European Central Bank President Christine Lagarde said the digital euro will not replace cash [1].
This clarification comes as the European Parliament continues negotiations on legislation for the digital currency. The move is intended to address public concerns regarding the loss of physical currency and the potential for government surveillance of private financial transactions.
In an exclusive interview with Euronews on July 9, 2026 [1], Lagarde said misconceptions surrounding the project exist. She said that the digital currency is not designed to eliminate the use of banknotes and coins [1].
Lagarde also addressed the issue of privacy. "It is not designed to allow the central bank to monitor payments," she said [1]. This statement targets fears that a central bank digital currency could grant the ECB unprecedented visibility into the spending habits of individual citizens.
The legislative process follows months of talks [1] aimed at establishing the legal framework for the currency's rollout. The ECB is seeking to balance the efficiency of a digital payment system, the preservation of financial privacy, and the continued availability of cash.

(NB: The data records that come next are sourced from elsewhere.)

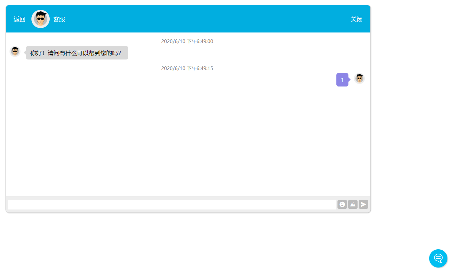This screenshot has width=458, height=273.
Task: Click the user avatar beside message "1"
Action: [359, 78]
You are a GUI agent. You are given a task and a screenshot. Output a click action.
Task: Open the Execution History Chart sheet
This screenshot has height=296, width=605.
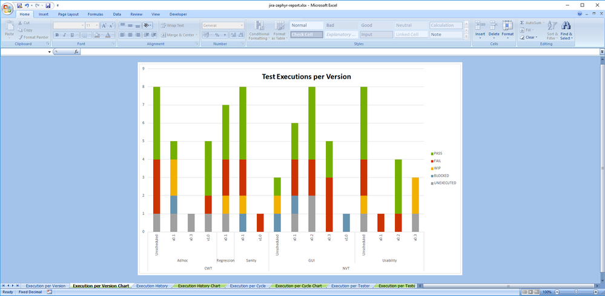tap(199, 286)
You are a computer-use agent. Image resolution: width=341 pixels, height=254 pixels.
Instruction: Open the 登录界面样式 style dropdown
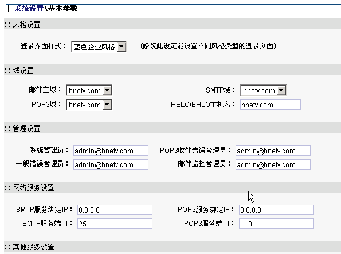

By emphasizing that the digital euro is a complement rather than a replacement, the ECB aims to secure political and public support. The bank is navigating a complex environment where digital innovation must coexist with traditional monetary habits—a balance critical for the stability of the eurozone's financial ecosystem [1].
“The digital euro will not replace cash.”
The ECB is attempting to neutralize political opposition by framing the digital euro as an optional tool rather than a mandatory shift. By explicitly denying both the elimination of cash and the intent to monitor transactions, Lagarde is addressing the two primary hurdles to public adoption: fear of financial exclusion and fear of state surveillance.